Write stream of consciousness or some small test project like writing a product description, a recipe, or directions on how to get to your house. Write an obituary even. No one has to see it, it’s just for you. Writing forces the mind to reach and organize words, format and to ultimately reach a goal. It moves a different muscle. And by write, we mean write by hand – not just typing. Writing physically involves dexterity, coordination, pressure, textures, reactionary noise and pressure release. Take a break from telling Siri what to do and do it yourself if you haven’t done so in a while. Think of grade school when you actually had to write notes or write essays. Statistics show that reading comprehension and memory is higher when you physically write it out. So use this to your advantage and you may trail off into some foreign thought that may be the oasis in your desert of sputtering creativity.

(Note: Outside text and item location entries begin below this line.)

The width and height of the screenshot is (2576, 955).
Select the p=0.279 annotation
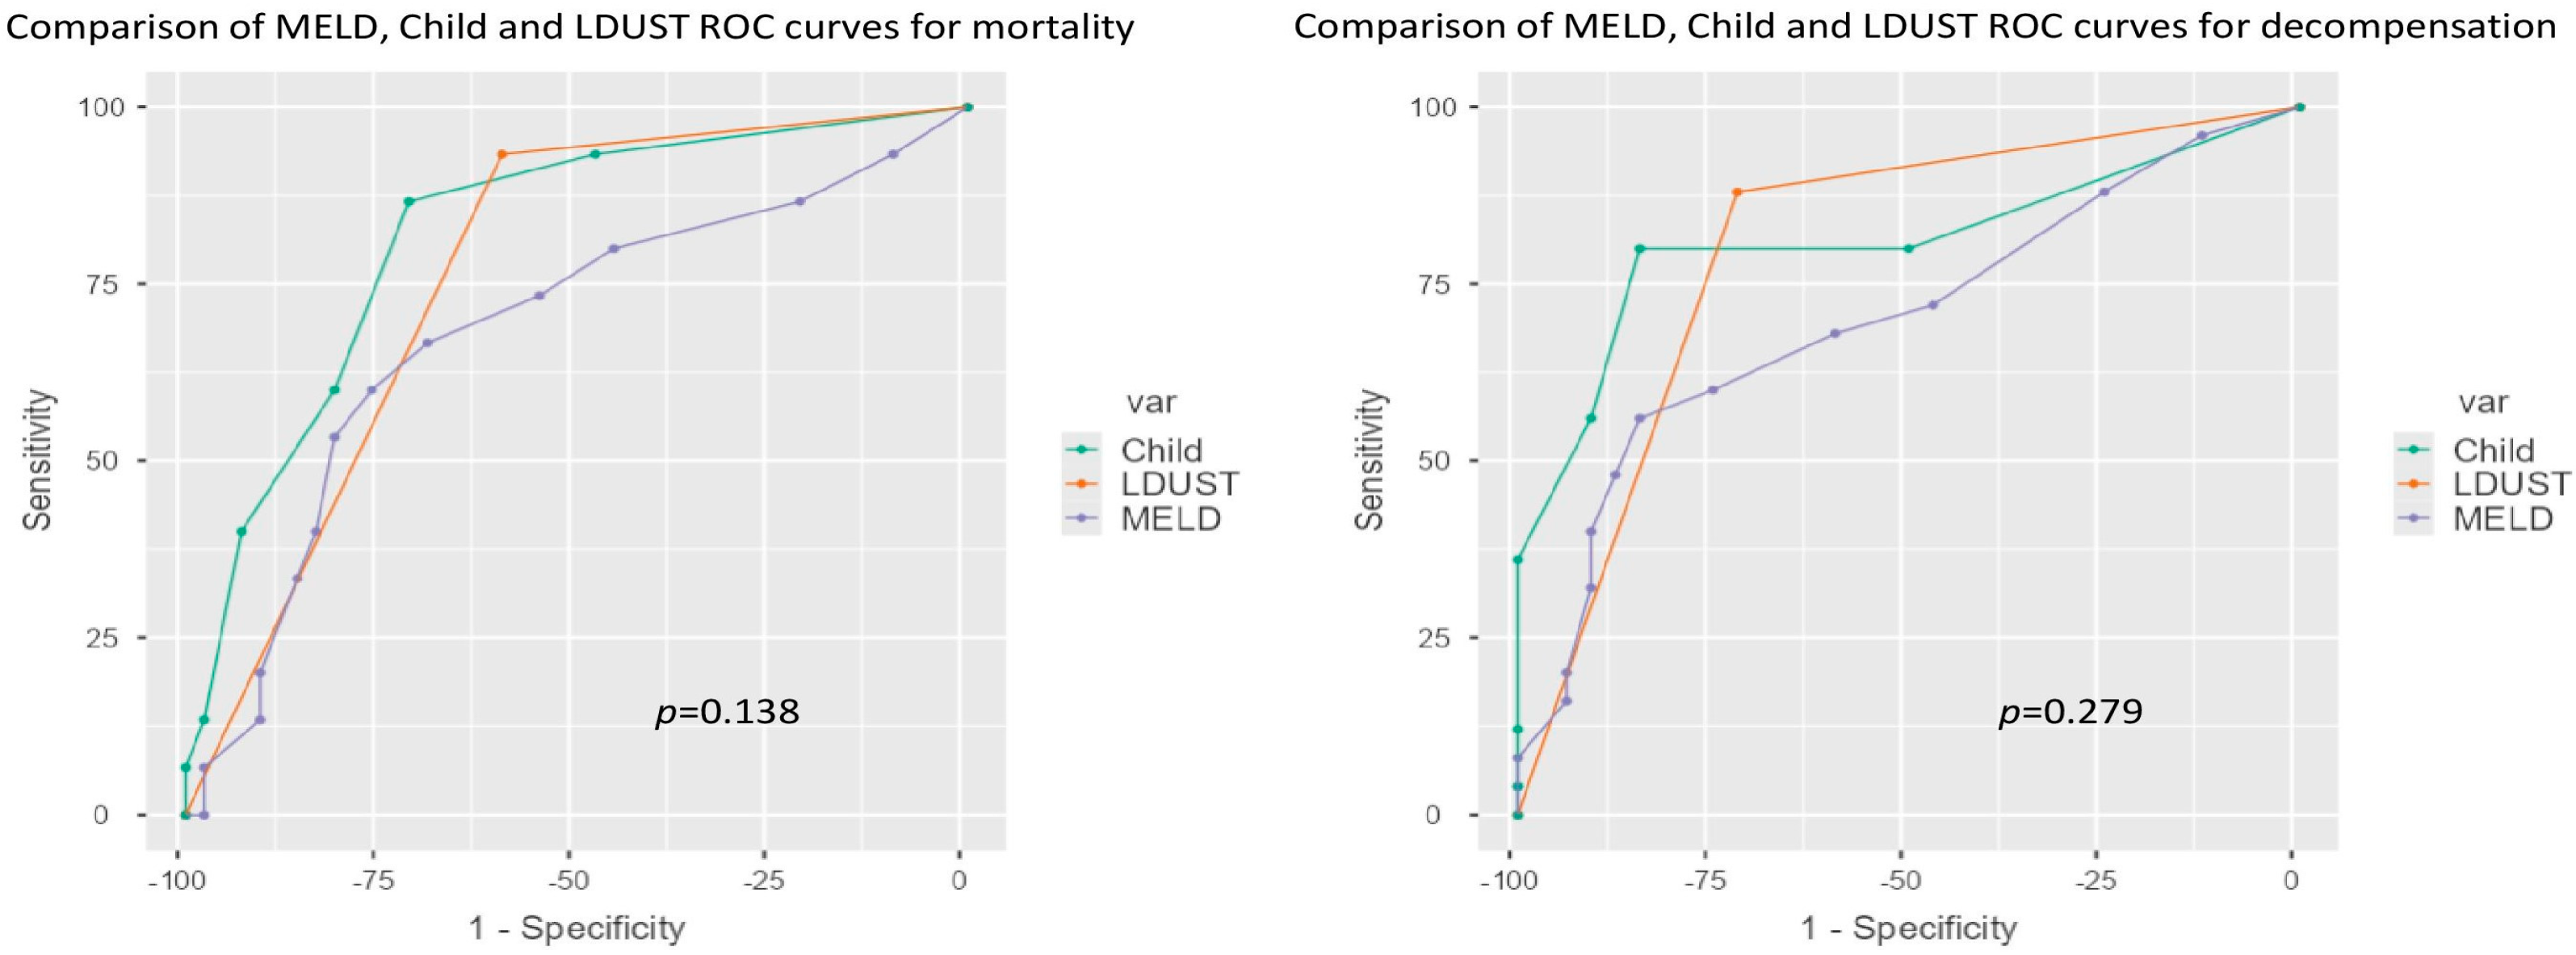tap(2071, 713)
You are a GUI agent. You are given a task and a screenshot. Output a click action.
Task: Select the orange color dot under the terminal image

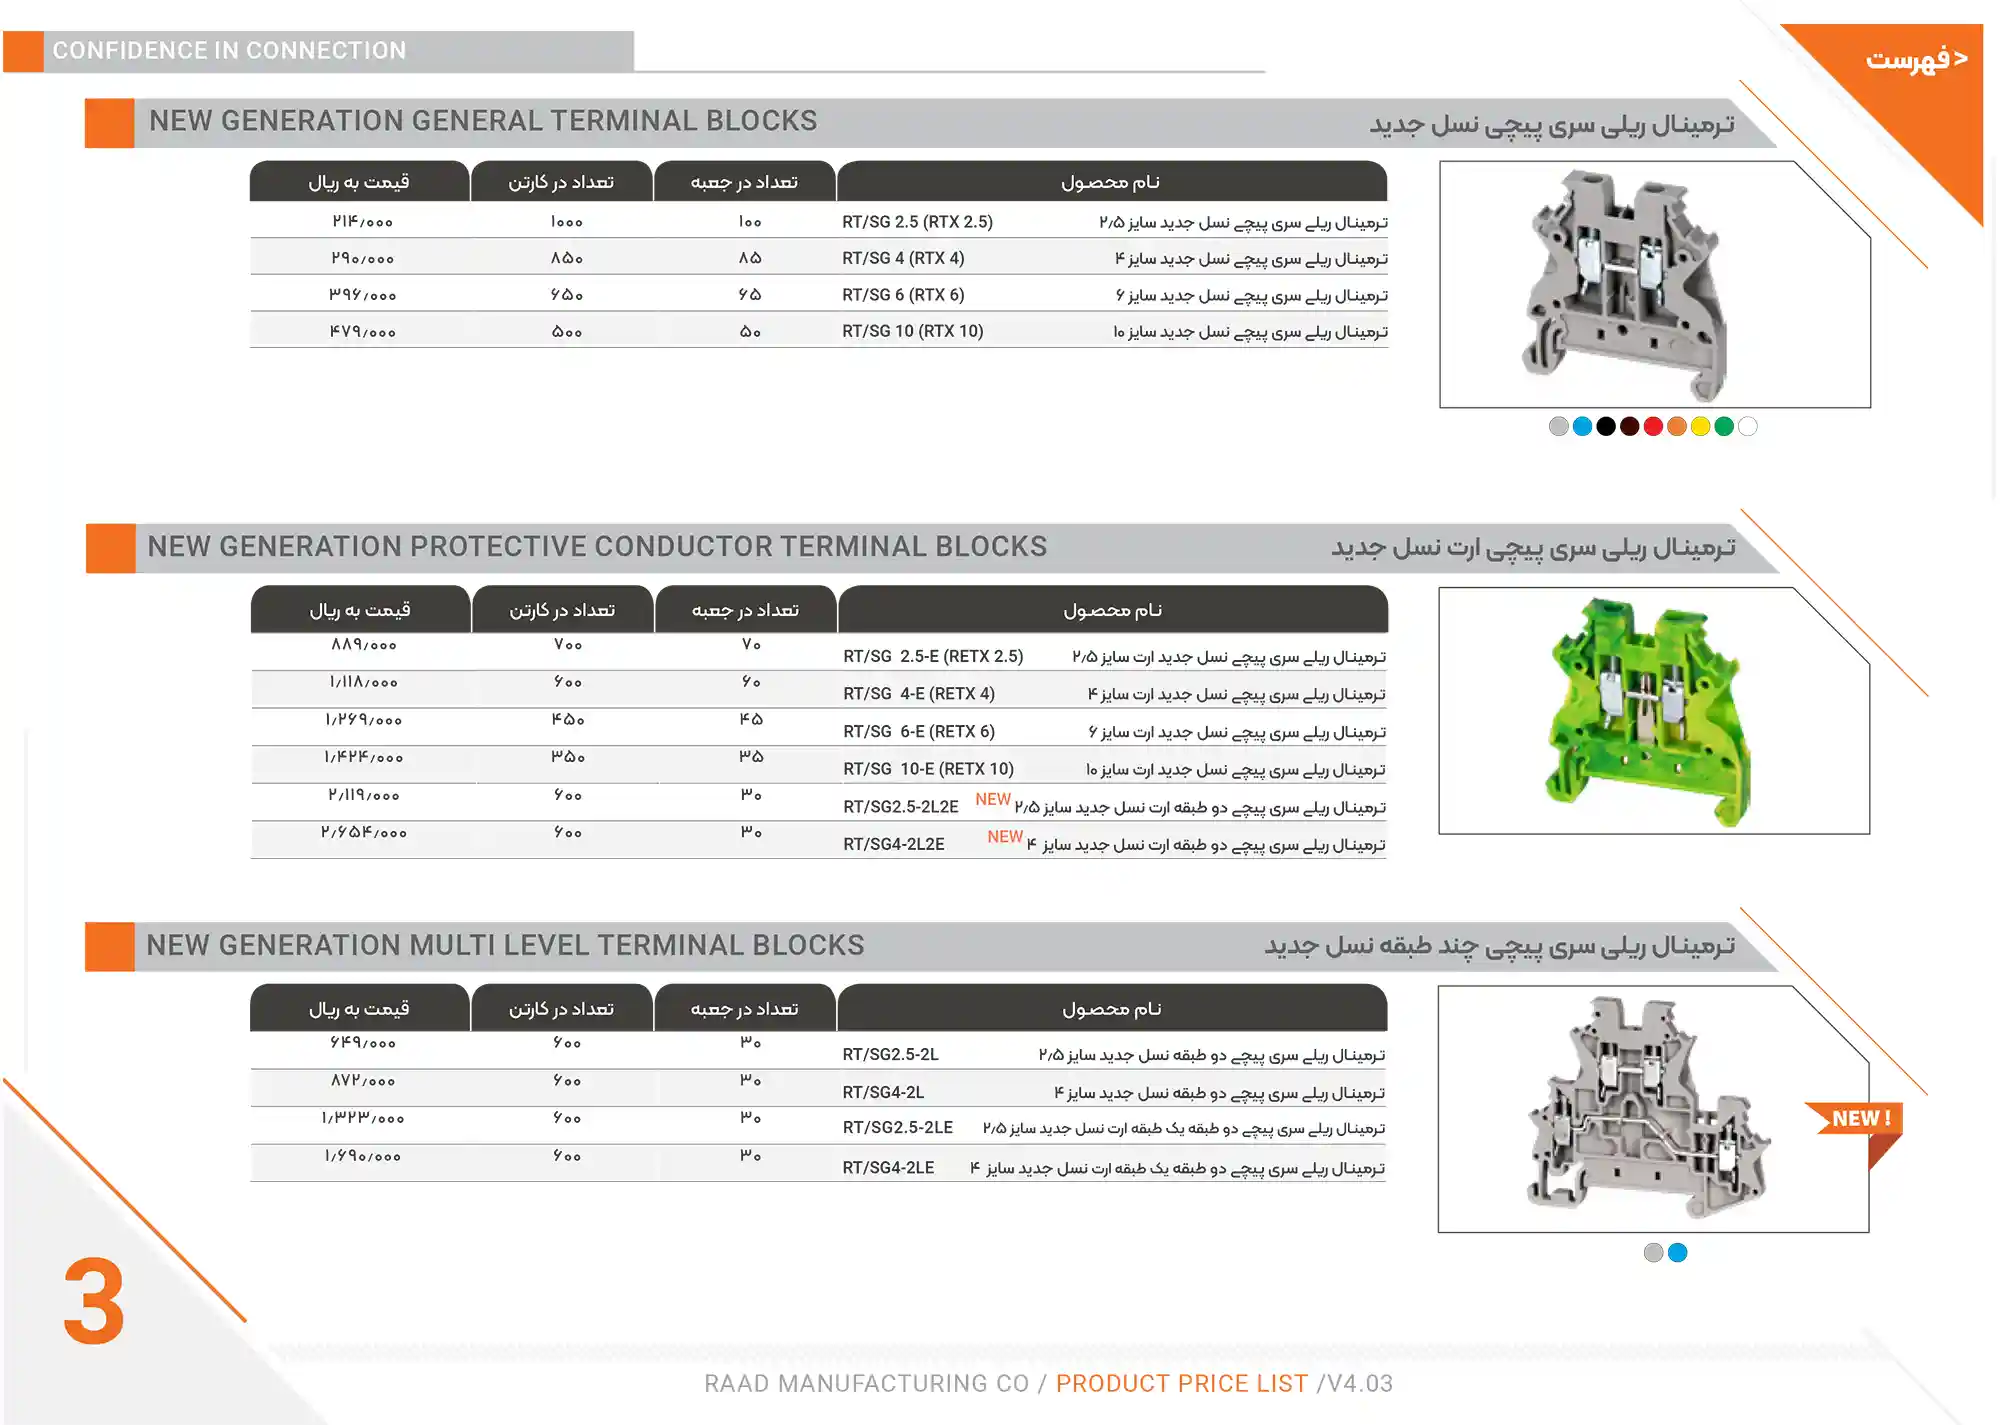pyautogui.click(x=1677, y=426)

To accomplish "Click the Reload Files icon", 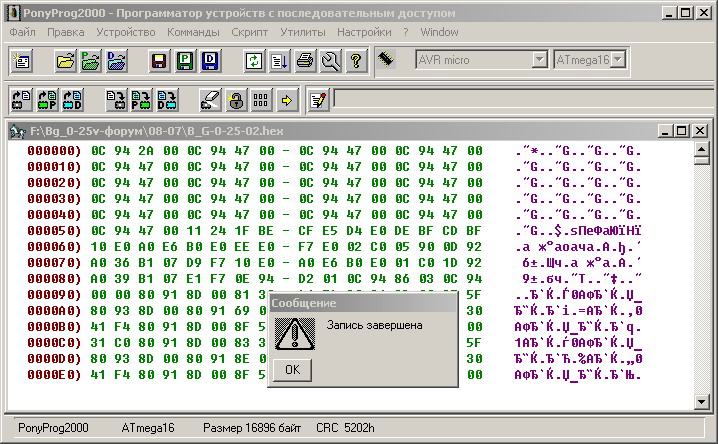I will pyautogui.click(x=255, y=61).
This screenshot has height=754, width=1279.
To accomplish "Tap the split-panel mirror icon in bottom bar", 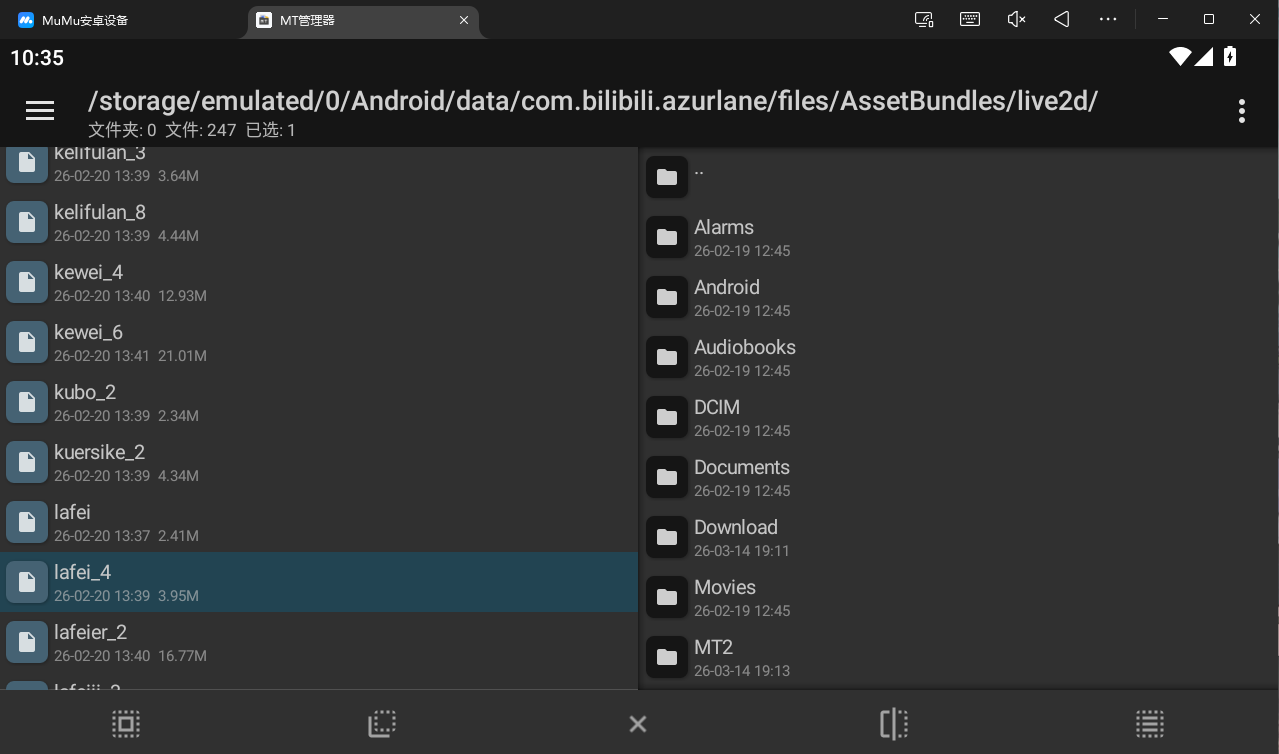I will [x=894, y=724].
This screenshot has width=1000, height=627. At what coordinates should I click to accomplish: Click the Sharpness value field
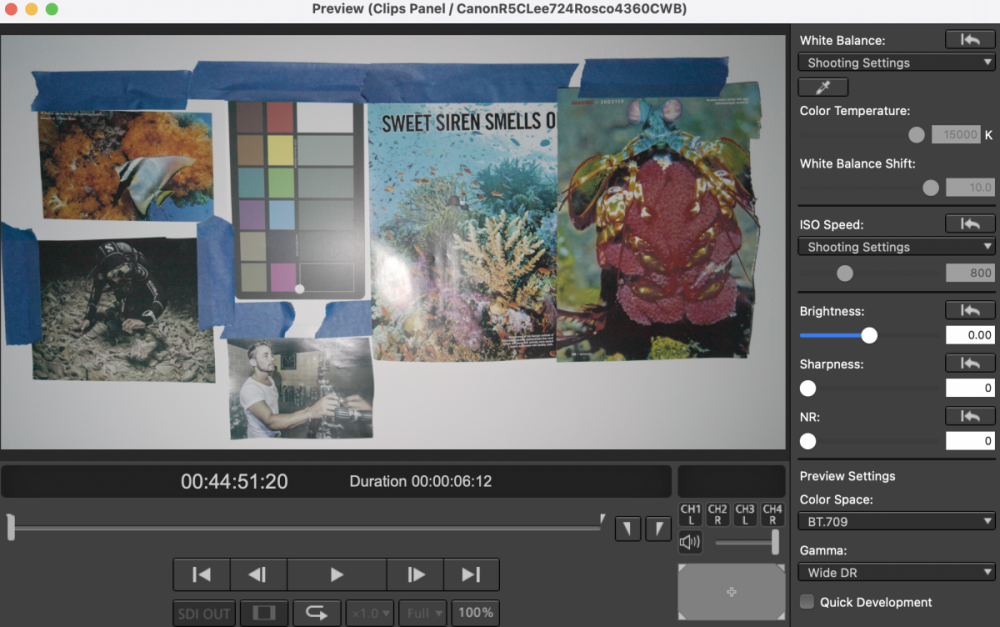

Pinterest is like a beautiful vacuum. You can get sucked into all sorts of arenas without end and, before you know it, 7 hours have disappeared and you’re nowhere near where you started, really unsure of how you got there or why. Search for ideas on Pinterest, but also explore other areas distantly related to your topic. For instance, if you’re an architect or interior designer working on a project, try looking up fashion topics. Delve into the world of wool overcoats or leather messenger bags. You’ll surely run across some textures, angles, photography and materials that are related to whatever you’re working with. If you’re working on a project for industrial bolts and pipes, dive into some woodworking topics or robotics. Different media, but some concepts could be transferred to what you need.
If you’re right-handed, try something left-handed. Or vice versa. Brush your teeth, write the alphabet, or shoot some hoops. It forces your mind to rearrange things for coordination. It may be just the break you need when your little hamster on the wheel (brain) flips back over to resume the project.
The sense of hearing/sound is powerful. If you’re working on something visual, introduce some audio – if not into the work, just try adding it into the process. Take a piece of music or some profound lyric to a song and try to illustrate it. Literally, metaphorically – doesn’t matter. Again, no one has to see it; it’s practice. Find something with twists and turns in poetry and phonetics. Look through some website for lyrics for Bob Dylan, Paul Simon, Springsteen, Jay-Z or Dolly Parton or Adele…doesn’t matter.
It’s an old one, but going outside to walk around is a proven method. Our president, Charlie Cooper, makes the block just about every day. Full suit or not, he’ll take his phone and stroll a lap or two around Old Town to help clear his mind and get away from emails popping up, phone call interruptions and employees barging in to ask questions. Step outside for a stroll or examine the rows of cars in the parking lot. Or shout out loud and run back inside really fast before anyone sees. That works on a couple of levels.